Em suma, no que diz respeito às duas principais técnicas usadas no desenvolvimento das vacinas, representadas no atual debate público pelas vacinas do consórcio Sinovac-Butantan (China/Brasil, vírus inativado) e do AstraZeneca-Universidade de Oxford-Fiocruz (Inglaterra/Brasil, adenovírus de chimpanzé), as diferenças são enormes. Essas se relacionam à antiguidade das técnicas e saberes associados ao uso do vírus original inativado, abordagem conhecida desde 1860, quando comparada à metodologia por trás do uso de outro vírus geneticamente modificado para enganar nosso sistema imunológico, existente desde 2012; e ao fato, em si, da primeira usar o vírus original, o que, além de despertar uma reação muito mais precisa do organismo, não é potencialmente tão agressivo quanto a inoculação de um vírus (adenovírus não replicante) que carrega um histórico ainda pouco compreendido de efeitos colaterais. A precisão do sinal enviado pelas diferentes partes do vírus original completo faz com que a vacina seja, potencialmente, mais eficiente também contra linhagens mutantes do coronavírus.

Além disso, a técnica chinesa com vírus inativado protege o organismo e o impede de transmitir a doença, dentre outros, por eliminar o vírus das vias respiratórias. No caso da vacina de Oxford, segundo os dados publicados pelos próprios responsáveis por seu desenvolvimento, ela não eliminou o vírus das vias respiratórias das cobaias (macacos) nem do pulmão de parte delas. Isso implica, segundo a Dra. Palatnik, em que ela nem impedirá a infecção nem o contágio pelas pessoas vacinadas, restringindo sua ação a amortecer a severidade da doença. Sendo assim, os dados existentes mostram, claramente, que a vacina chinesa tem maior probabilidade de conter a pandemia e menor chance de provocar efeitos nocivos sobre seus usuários.

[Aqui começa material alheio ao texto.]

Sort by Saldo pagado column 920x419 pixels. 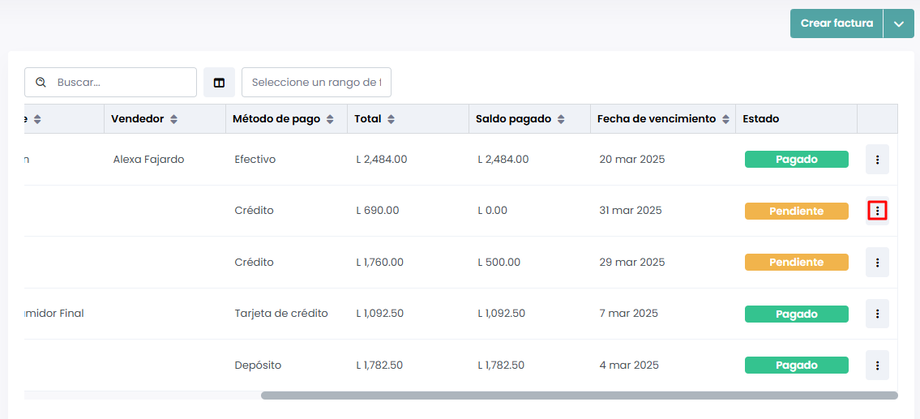(x=560, y=119)
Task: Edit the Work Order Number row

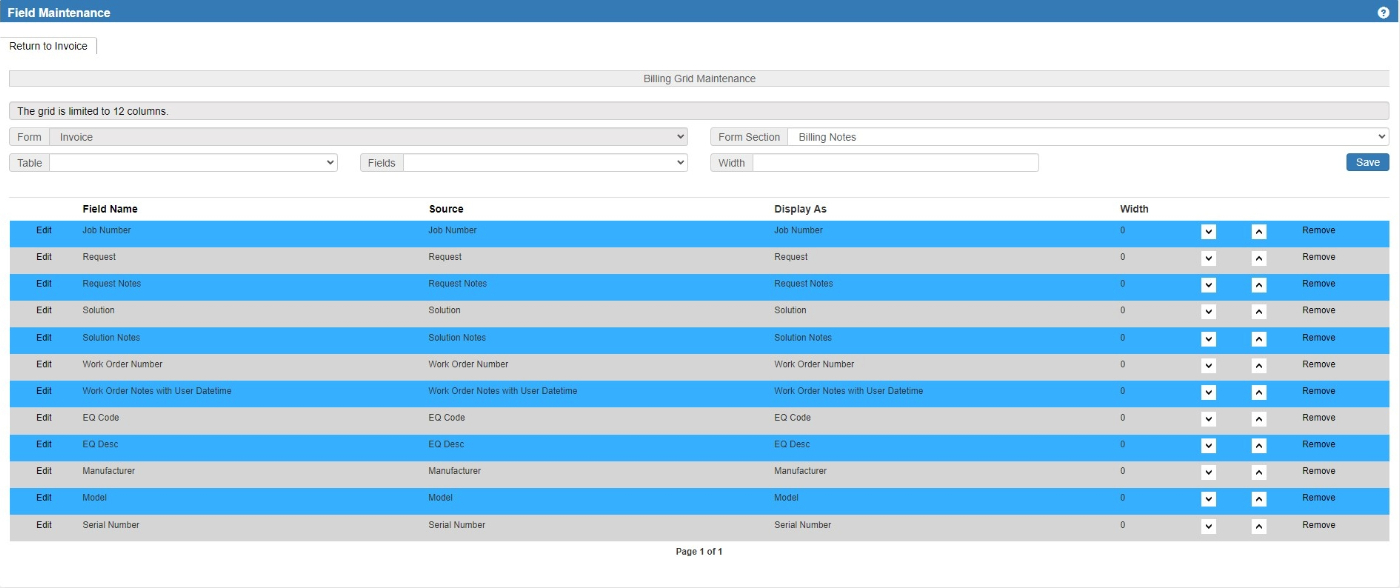Action: (44, 365)
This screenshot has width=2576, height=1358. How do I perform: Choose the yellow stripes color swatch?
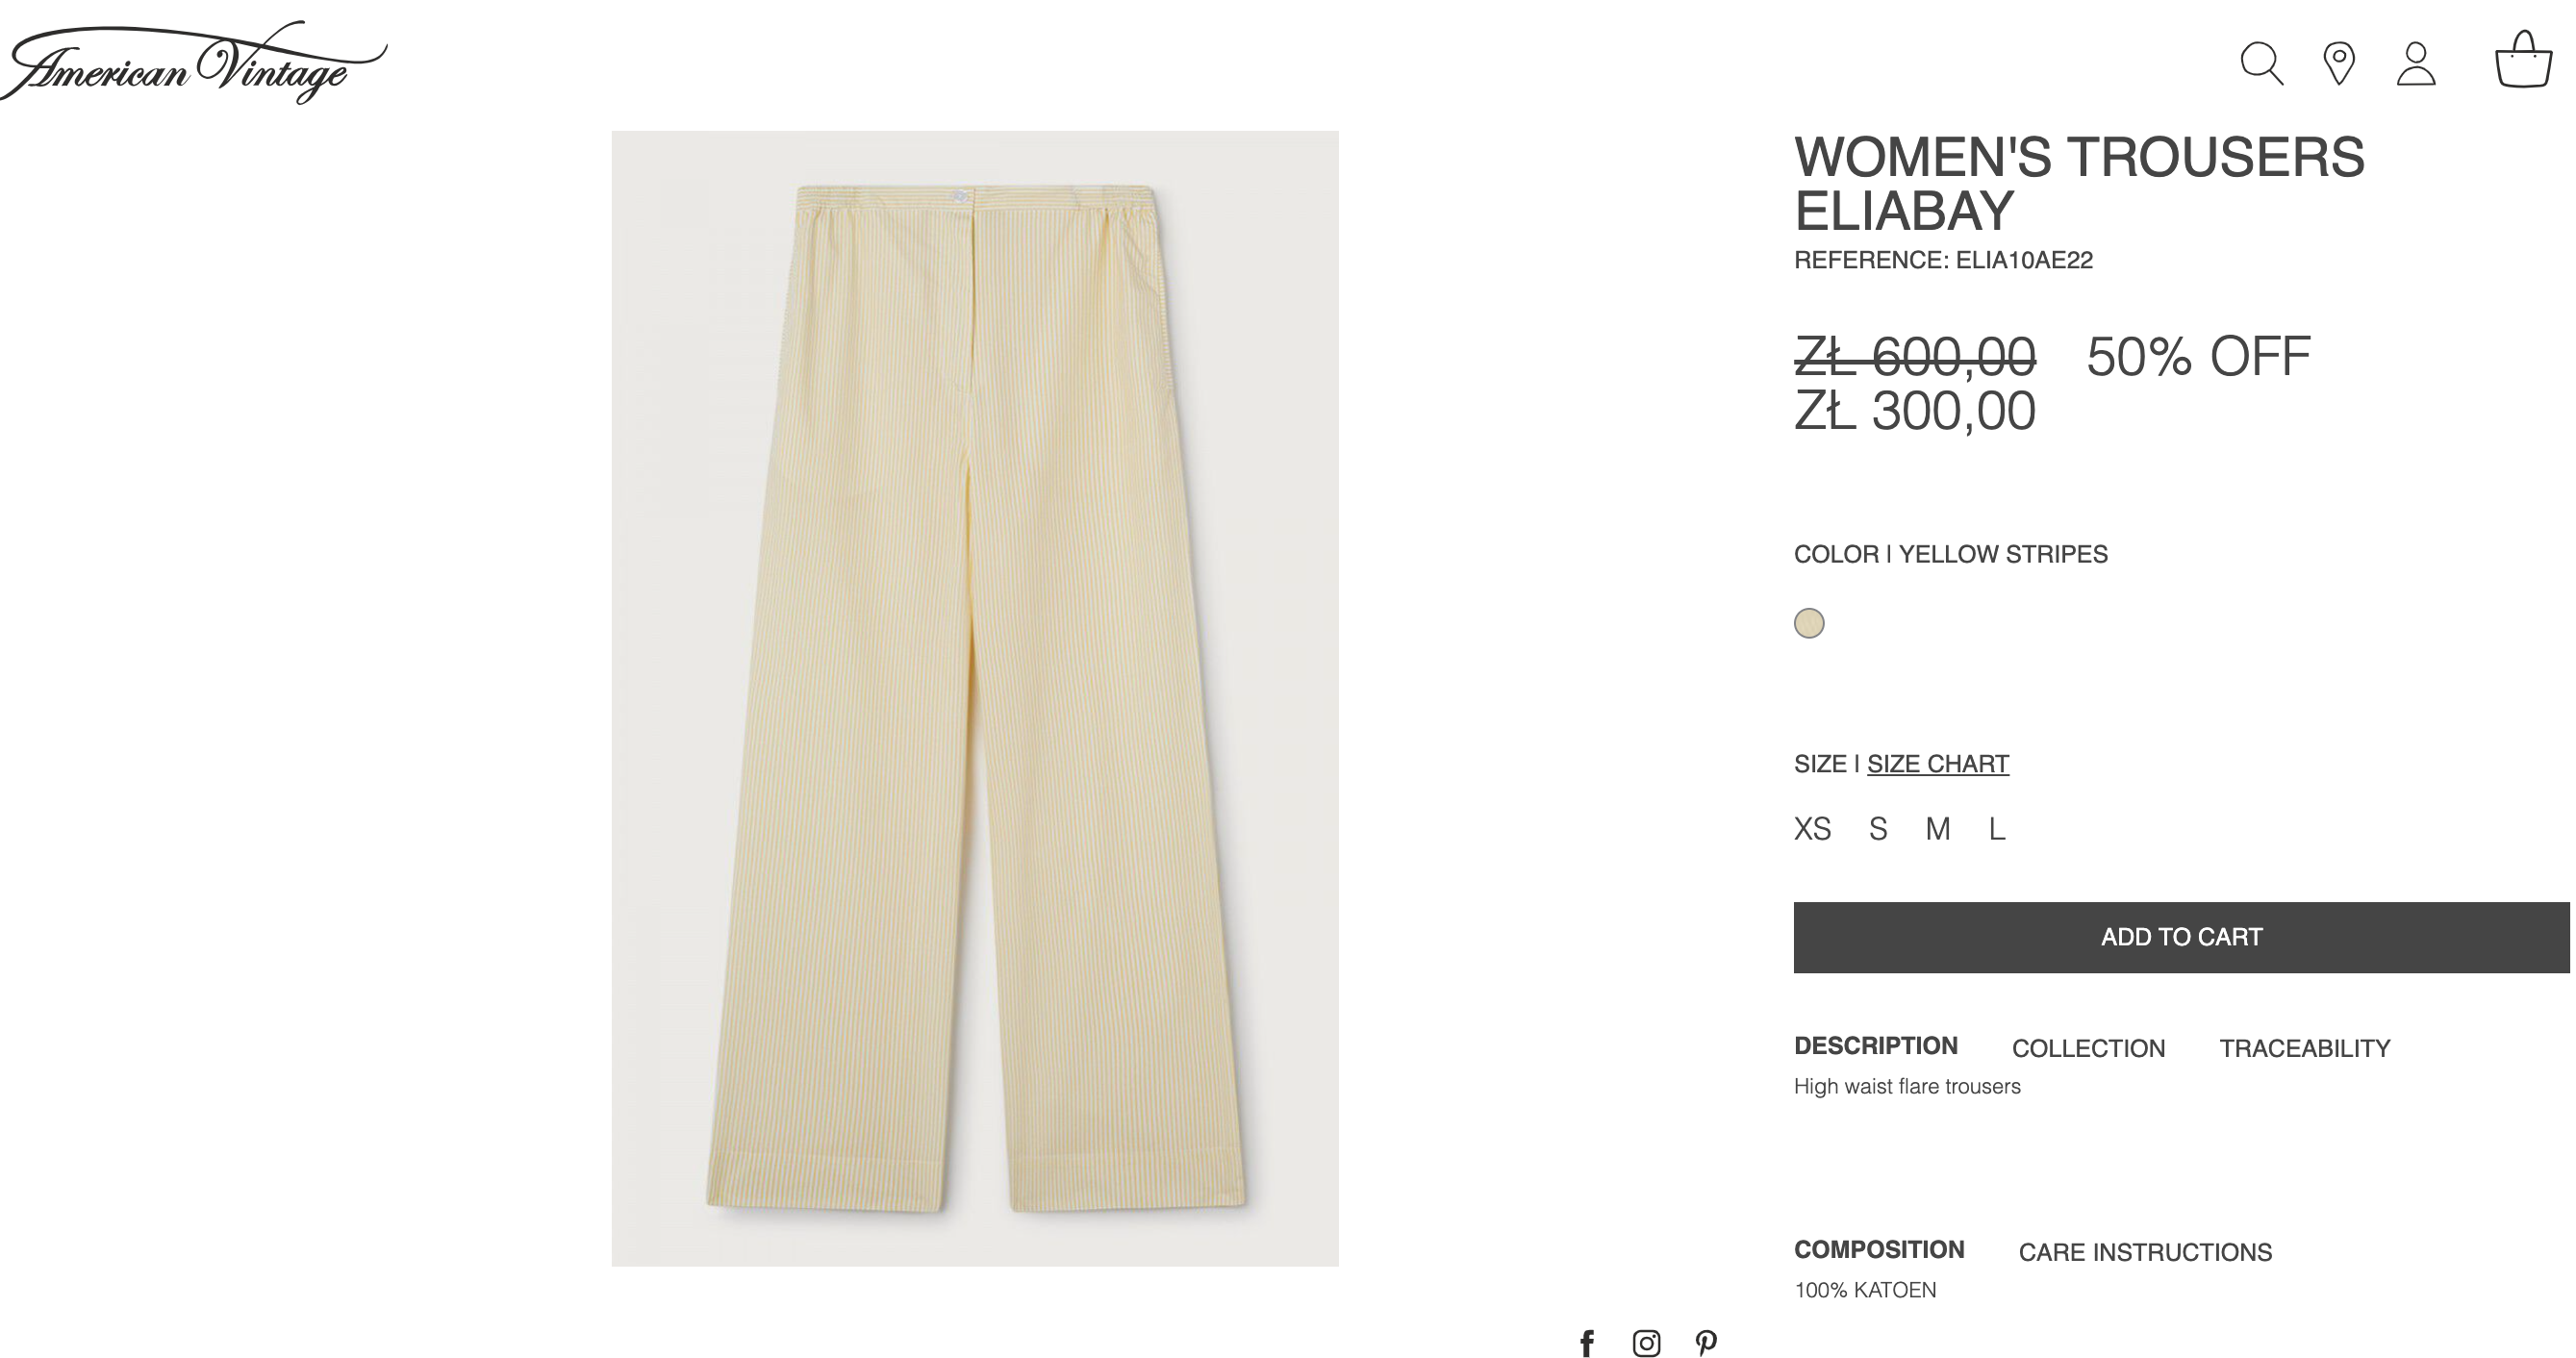(1809, 623)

Por fim, cabe ressaltar que uma das principais características desses tempos de pós-verdade e de narrativas ensimesmadas é a desconexão com o mundo real. A politização das narrativas ligadas à pandemia foi longe demais e já é, seguramente, responsável por centenas de milhares de mortes de pessoas que acreditaram que essa doença era uma gripezinha, que o vírus não contaminava jovens, na ineficiência do uso de máscaras, no uso de remédios milagrosos como a cloroquina e a ivermectina, etc. Todo o esforço deve ser feito agora para que tais narrativas fantasiosas não atinjam a decisão sobre qual vacina devemos aplicar em nossa população.

O vídeo aqui recomendado é fundamental por atuar nesse sentido, além de levantar discussões pouco estimuladas pela mídia tradicional e lideranças na área, como a da necessidade de traçar uma estratégia global comum no enfrentamento da pandemia. Ele é feito por uma pesquisadora que produz ativamente conhecimento de ponta sobre o assunto, sempre se remetendo a artigos publicados por diferentes grupos de trabalho e se aprofundando no tema em um nível acessível para todos.

Ciência e sua popularização são a nossa única arma contra narrativas levianamente construídas.

PS: Este texto introdutório para a videoaula da Dra. Palatnik foi escrito antes da Anvisa interromper os testes da CoronaVac e antes do aviso pelo consórcio Pfizer e BioNTech sobre o sucesso de sua vacina. Sobre a Anvisa, esperamos, sinceramente, que ela não esteja, pela primeira vez em sua história, embarcando em alguma narrativa política “ensimesmada”, como referido acima. Sobre a vacina da Pfizer, os dados ainda são muito preliminares e obscuros. Como já comentado na excelente revista Nature de 9 de novembro, aguardamos dados sobre a que se referem, exatamente, esses 90% e também sobre como essa vacina se comporta quanto ao amortecimento de sintomas; à produção de anticorpos; se há interrupção de transmissão pelo controle do vírus nas vias respiratórias, etc.